**WORK TO BE COMPLETED**
Reproduce, exactly and in full, only the lines below from the one containing "娛樂．活動 (451, 41)" through the one containing "Opinion (38, 634)".

**Stored data entries**
::::
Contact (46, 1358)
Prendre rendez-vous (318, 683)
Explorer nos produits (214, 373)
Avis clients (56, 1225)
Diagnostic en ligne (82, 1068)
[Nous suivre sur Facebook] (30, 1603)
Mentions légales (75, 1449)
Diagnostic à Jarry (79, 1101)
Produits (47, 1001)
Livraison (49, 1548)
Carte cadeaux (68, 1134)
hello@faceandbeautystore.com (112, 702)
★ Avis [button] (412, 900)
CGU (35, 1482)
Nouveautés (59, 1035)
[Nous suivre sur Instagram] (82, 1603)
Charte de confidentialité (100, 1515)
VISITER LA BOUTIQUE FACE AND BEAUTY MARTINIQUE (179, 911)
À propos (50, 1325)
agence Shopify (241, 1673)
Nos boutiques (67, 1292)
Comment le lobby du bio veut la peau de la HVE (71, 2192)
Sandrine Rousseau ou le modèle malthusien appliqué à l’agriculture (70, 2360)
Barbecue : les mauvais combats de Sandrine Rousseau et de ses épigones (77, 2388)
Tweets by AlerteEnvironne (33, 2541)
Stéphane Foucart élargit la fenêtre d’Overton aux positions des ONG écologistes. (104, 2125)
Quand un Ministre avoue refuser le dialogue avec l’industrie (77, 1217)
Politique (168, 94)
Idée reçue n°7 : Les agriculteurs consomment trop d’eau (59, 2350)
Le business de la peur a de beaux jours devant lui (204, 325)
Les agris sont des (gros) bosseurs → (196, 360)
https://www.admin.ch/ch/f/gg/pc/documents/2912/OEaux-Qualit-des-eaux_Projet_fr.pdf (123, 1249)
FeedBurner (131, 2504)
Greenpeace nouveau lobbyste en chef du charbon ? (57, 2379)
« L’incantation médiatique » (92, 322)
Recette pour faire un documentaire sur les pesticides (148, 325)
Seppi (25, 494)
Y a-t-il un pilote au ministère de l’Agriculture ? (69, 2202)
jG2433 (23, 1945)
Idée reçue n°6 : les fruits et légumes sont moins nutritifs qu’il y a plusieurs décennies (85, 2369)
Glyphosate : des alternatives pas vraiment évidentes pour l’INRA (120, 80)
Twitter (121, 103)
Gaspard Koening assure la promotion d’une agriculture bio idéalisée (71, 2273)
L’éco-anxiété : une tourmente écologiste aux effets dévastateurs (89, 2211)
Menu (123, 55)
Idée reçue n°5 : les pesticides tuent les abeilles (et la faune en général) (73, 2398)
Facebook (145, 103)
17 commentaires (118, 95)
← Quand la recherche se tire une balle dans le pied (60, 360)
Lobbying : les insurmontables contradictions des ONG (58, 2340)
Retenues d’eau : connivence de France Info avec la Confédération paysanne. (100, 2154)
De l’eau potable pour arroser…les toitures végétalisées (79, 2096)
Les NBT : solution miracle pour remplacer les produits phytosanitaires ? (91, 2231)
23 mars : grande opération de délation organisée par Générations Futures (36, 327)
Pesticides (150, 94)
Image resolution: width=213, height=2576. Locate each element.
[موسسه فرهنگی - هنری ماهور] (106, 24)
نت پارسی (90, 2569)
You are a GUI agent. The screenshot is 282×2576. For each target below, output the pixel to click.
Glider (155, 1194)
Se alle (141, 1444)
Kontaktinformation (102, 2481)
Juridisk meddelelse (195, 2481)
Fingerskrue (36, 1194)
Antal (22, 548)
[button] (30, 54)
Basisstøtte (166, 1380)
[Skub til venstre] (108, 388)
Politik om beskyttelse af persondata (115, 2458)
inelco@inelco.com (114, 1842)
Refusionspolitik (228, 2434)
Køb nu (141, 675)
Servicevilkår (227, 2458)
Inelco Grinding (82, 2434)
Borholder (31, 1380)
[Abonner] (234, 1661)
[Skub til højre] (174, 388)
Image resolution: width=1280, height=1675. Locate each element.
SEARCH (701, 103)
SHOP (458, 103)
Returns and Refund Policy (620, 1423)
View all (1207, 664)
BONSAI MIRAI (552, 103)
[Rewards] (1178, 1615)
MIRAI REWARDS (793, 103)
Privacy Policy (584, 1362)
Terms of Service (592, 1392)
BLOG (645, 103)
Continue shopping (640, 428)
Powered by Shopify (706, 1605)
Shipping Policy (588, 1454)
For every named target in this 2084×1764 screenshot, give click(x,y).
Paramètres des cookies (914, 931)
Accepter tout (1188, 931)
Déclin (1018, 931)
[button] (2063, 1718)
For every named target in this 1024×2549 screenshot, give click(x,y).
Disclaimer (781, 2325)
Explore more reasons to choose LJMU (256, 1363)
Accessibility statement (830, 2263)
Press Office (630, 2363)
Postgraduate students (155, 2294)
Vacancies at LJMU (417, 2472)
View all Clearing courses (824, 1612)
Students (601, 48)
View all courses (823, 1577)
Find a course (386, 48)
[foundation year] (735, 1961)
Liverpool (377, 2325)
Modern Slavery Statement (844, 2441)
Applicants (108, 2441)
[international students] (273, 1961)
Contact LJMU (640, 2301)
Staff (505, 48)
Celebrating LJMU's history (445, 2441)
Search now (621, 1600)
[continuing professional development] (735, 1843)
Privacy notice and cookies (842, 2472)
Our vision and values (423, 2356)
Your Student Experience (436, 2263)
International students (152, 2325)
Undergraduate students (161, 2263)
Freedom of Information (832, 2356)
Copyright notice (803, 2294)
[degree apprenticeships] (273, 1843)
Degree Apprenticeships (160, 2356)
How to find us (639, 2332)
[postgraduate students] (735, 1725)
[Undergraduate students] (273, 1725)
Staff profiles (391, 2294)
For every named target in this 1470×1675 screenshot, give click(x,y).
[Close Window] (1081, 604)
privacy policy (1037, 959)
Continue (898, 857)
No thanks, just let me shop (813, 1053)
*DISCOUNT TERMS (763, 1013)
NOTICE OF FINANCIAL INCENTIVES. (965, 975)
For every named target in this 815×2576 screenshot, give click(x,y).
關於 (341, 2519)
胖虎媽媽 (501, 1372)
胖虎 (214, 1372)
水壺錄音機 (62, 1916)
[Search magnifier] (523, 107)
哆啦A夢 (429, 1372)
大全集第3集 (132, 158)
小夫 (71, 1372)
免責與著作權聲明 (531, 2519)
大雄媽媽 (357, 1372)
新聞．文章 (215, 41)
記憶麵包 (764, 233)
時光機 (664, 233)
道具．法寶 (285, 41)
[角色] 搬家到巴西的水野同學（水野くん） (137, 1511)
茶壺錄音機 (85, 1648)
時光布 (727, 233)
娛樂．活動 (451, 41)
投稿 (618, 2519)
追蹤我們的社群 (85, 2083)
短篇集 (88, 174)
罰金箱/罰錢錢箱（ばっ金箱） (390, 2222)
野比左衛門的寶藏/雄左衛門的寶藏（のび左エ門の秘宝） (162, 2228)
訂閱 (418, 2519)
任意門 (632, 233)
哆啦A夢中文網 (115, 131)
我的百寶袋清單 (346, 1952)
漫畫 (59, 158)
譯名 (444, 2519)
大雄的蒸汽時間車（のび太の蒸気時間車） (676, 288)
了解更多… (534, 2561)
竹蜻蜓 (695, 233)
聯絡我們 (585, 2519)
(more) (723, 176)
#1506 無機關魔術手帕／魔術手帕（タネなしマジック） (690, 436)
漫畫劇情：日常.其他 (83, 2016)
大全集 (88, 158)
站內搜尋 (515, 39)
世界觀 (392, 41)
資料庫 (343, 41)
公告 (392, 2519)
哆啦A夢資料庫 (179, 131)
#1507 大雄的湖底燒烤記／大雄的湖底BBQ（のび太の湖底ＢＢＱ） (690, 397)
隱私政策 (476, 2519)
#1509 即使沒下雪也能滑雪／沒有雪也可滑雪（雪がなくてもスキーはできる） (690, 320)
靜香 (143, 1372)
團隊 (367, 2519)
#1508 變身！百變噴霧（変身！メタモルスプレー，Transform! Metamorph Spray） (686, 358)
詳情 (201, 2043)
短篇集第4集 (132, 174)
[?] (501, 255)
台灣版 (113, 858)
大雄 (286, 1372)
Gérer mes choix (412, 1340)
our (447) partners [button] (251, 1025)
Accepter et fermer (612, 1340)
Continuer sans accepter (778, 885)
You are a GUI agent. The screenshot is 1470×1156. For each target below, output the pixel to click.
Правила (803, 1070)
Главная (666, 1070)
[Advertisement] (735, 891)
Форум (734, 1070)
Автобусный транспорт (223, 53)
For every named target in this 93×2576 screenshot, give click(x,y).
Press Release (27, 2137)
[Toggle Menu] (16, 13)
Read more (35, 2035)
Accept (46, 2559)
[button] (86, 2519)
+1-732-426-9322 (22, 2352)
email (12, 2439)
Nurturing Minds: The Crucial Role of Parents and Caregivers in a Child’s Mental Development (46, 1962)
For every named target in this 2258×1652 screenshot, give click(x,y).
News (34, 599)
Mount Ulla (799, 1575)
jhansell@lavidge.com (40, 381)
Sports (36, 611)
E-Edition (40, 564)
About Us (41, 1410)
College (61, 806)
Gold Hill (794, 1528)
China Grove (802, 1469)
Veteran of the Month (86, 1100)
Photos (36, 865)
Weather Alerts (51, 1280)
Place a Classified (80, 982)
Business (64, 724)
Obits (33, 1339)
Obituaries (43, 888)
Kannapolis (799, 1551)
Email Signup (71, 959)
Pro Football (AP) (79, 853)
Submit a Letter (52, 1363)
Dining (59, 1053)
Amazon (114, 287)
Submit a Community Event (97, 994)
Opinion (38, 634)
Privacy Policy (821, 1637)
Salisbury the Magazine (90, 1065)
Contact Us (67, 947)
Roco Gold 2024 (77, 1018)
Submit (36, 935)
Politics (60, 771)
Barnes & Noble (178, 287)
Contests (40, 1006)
::::
**SOLVED PROBLEM**
娛樂．活動 (451, 41)
投稿 (618, 2519)
追蹤我們的社群 (85, 2083)
短篇集 (88, 174)
罰金箱/罰錢錢箱（ばっ金箱） (390, 2222)
野比左衛門的寶藏/雄左衛門的寶藏（のび左エ門の秘宝） (162, 2228)
訂閱 (418, 2519)
任意門 (632, 233)
哆啦A夢中文網 (115, 131)
我的百寶袋清單 (346, 1952)
漫畫 (59, 158)
譯名 (444, 2519)
大雄的蒸汽時間車（のび太の蒸気時間車） (676, 288)
了解更多… (534, 2561)
竹蜻蜓 (695, 233)
聯絡我們 (585, 2519)
(more) (723, 176)
#1506 無機關魔術手帕／魔術手帕（タネなしマジック） (690, 436)
漫畫劇情：日常.其他 (83, 2016)
大全集 (88, 158)
站內搜尋 (515, 39)
世界觀 (392, 41)
資料庫 (343, 41)
公告 (392, 2519)
哆啦A夢資料庫 (179, 131)
#1507 大雄的湖底燒烤記／大雄的湖底BBQ（のび太の湖底ＢＢＱ） (690, 397)
隱私政策 (476, 2519)
#1509 即使沒下雪也能滑雪／沒有雪也可滑雪（雪がなくてもスキーはできる） (690, 320)
靜香 (143, 1372)
團隊 (367, 2519)
#1508 變身！百變噴霧（変身！メタモルスプレー，Transform! Metamorph Spray） (686, 358)
詳情 (201, 2043)
短篇集第4集 (132, 174)
[?] (501, 255)
台灣版 (113, 858)
大雄 (286, 1372)
Gérer mes choix (412, 1340)
our (447) partners [button] (251, 1025)
Accepter et fermer (612, 1340)
Continuer sans accepter (778, 885)
You are a GUI agent. The screenshot is 1470×1156. For each target below, output the pixel to click.
Правила (803, 1070)
Главная (666, 1070)
[Advertisement] (735, 891)
Форум (734, 1070)
Автобусный транспорт (223, 53)
For every named target in this 93×2576 screenshot, give click(x,y).
Press Release (27, 2137)
[Toggle Menu] (16, 13)
Read more (35, 2035)
Accept (46, 2559)
[button] (86, 2519)
+1-732-426-9322 (22, 2352)
email (12, 2439)
Nurturing Minds: The Crucial Role of Parents and Caregivers in a Child’s Mental Development (46, 1962)
For every named target in this 2258×1652 screenshot, give click(x,y).
News (34, 599)
Mount Ulla (799, 1575)
jhansell@lavidge.com (40, 381)
Sports (36, 611)
E-Edition (40, 564)
About Us (41, 1410)
College (61, 806)
Gold Hill (794, 1528)
China Grove (802, 1469)
Veteran of the Month (86, 1100)
Photos (36, 865)
Weather Alerts (51, 1280)
Place a Classified (80, 982)
Business (64, 724)
Obits (33, 1339)
Obituaries (43, 888)
Kannapolis (799, 1551)
Email Signup (71, 959)
Pro Football (AP) (79, 853)
Submit a Letter (52, 1363)
Dining (59, 1053)
Amazon (114, 287)
Submit a Community Event (97, 994)
Opinion (38, 634)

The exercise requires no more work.